▶ [EXERCISE BRIEF] Reproduce every line of the material below word for word, with its spacing and punctuation unchanged.

▶ [MATERIAL SHOWN]
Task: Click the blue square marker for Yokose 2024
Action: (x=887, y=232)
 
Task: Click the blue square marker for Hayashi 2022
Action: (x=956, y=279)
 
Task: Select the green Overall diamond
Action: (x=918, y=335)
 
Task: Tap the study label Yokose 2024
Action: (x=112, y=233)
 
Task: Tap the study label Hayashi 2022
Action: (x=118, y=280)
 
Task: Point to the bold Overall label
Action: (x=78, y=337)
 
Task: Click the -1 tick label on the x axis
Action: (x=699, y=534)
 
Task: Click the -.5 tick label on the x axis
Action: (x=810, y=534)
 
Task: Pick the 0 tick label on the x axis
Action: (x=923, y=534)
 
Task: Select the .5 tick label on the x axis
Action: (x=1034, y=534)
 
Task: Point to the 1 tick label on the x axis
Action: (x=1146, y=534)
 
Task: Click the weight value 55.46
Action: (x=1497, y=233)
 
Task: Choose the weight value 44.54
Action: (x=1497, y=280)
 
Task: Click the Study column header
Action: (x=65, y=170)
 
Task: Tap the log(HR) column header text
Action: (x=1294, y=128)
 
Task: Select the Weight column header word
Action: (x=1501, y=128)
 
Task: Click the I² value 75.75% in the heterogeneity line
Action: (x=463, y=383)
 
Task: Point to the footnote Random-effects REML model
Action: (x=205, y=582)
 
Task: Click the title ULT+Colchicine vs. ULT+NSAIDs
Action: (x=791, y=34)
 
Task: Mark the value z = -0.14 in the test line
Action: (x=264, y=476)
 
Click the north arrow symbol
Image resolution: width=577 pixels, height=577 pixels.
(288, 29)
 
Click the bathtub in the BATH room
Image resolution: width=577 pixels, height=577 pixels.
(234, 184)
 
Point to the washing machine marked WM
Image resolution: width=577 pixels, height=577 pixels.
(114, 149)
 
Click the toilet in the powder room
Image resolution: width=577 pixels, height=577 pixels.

▶ [PROBLEM SOLUTION]
Task: Click the blue square marker for Yokose 2024
Action: (x=887, y=232)
 
Task: Click the blue square marker for Hayashi 2022
Action: (x=956, y=279)
 
Task: Select the green Overall diamond
Action: (x=918, y=335)
 
Task: Tap the study label Yokose 2024
Action: (x=112, y=233)
 
Task: Tap the study label Hayashi 2022
Action: (x=118, y=280)
 
Task: Point to the bold Overall label
Action: (x=78, y=337)
 
Task: Click the -1 tick label on the x axis
Action: (x=699, y=534)
 
Task: Click the -.5 tick label on the x axis
Action: (x=810, y=534)
 
Task: Pick the 0 tick label on the x axis
Action: (x=923, y=534)
 
Task: Select the .5 tick label on the x axis
Action: (x=1034, y=534)
 
Task: Point to the 1 tick label on the x axis
Action: (x=1146, y=534)
 
Task: Click the weight value 55.46
Action: (x=1497, y=233)
 
Task: Choose the weight value 44.54
Action: (x=1497, y=280)
 
Task: Click the Study column header
Action: (x=65, y=170)
 
Task: Tap the log(HR) column header text
Action: (x=1294, y=128)
 
Task: Select the Weight column header word
Action: (x=1501, y=128)
 
Task: Click the I² value 75.75% in the heterogeneity line
Action: (x=463, y=383)
 
Task: Point to the footnote Random-effects REML model
Action: (x=205, y=582)
 
Task: Click the title ULT+Colchicine vs. ULT+NSAIDs
Action: (x=791, y=34)
 
Task: Mark the value z = -0.14 in the test line
Action: (x=264, y=476)
 
Click the north arrow symbol
Image resolution: width=577 pixels, height=577 pixels.
(288, 29)
 
Click the bathtub in the BATH room
Image resolution: width=577 pixels, height=577 pixels.
(234, 184)
 
Point to the washing machine marked WM
Image resolution: width=577 pixels, height=577 pixels.
(114, 149)
 
Click the toilet in the powder room
Image resolution: width=577 pixels, height=577 pixels.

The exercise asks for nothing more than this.